* Provided information:
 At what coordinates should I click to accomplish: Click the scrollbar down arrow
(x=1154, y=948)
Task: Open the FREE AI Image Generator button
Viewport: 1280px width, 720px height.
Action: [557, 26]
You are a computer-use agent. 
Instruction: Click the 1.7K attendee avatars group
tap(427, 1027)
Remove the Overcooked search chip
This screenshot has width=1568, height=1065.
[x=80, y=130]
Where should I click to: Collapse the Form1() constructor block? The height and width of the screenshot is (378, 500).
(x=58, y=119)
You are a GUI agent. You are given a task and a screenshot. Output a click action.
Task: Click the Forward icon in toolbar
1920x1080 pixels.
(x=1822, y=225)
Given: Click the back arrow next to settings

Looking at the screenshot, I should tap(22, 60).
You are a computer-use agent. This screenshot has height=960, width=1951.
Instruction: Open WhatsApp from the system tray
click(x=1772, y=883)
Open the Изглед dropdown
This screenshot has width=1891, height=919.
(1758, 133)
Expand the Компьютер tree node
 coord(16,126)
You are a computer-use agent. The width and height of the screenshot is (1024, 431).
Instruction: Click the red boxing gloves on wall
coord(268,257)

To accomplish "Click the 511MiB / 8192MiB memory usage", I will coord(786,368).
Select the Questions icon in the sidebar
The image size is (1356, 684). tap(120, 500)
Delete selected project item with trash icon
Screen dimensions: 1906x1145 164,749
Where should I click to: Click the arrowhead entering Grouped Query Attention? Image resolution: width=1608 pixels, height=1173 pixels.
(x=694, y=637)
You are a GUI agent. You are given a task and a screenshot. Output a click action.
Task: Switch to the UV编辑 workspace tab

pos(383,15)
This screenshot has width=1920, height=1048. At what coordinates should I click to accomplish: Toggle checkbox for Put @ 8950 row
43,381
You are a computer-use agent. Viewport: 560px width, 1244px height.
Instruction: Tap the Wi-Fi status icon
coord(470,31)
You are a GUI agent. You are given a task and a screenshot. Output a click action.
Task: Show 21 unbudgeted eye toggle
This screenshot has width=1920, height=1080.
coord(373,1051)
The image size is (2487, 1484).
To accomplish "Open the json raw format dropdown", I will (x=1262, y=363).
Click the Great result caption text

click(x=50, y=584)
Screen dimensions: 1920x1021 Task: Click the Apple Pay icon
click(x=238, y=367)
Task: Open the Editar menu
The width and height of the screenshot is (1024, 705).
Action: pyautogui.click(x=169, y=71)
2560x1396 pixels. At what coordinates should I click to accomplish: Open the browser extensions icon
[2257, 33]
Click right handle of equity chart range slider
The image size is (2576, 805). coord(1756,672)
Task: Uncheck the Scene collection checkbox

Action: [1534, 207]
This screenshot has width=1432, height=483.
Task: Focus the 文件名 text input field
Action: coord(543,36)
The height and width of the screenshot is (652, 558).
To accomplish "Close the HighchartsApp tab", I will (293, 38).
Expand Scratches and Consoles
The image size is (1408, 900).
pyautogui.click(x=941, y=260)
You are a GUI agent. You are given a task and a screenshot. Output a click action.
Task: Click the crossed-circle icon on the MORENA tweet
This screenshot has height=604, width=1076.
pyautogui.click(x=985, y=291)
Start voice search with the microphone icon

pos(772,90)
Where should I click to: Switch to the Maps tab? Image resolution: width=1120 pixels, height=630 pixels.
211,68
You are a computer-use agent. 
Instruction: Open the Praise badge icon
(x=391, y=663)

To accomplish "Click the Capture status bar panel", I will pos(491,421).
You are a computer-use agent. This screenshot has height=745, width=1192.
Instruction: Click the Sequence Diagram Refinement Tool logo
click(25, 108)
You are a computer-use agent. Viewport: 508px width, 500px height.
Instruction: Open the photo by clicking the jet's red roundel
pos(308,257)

* Set problem:
Output every row from the first one through the line containing "Looking at the", both included, as a JSON list of strings with one string per line and blank lines left out.

* Response to the exercise:
[
  " At what coordinates should I click to accomplish: Click the scrollbar down arrow",
  "(x=1154, y=948)",
  "Task: Open the FREE AI Image Generator button",
  "Viewport: 1280px width, 720px height.",
  "Action: [557, 26]",
  "You are a computer-use agent. ",
  "Instruction: Click the 1.7K attendee avatars group",
  "tap(427, 1027)",
  "Remove the Overcooked search chip",
  "This screenshot has width=1568, height=1065.",
  "[x=80, y=130]",
  "Where should I click to: Collapse the Form1() constructor block? The height and width of the screenshot is (378, 500).",
  "(x=58, y=119)",
  "You are a GUI agent. You are given a task and a screenshot. Output a click action.",
  "Task: Click the Forward icon in toolbar",
  "1920x1080 pixels.",
  "(x=1822, y=225)",
  "Given: Click the back arrow next to settings",
  "Looking at the screenshot, I should tap(22, 60)."
]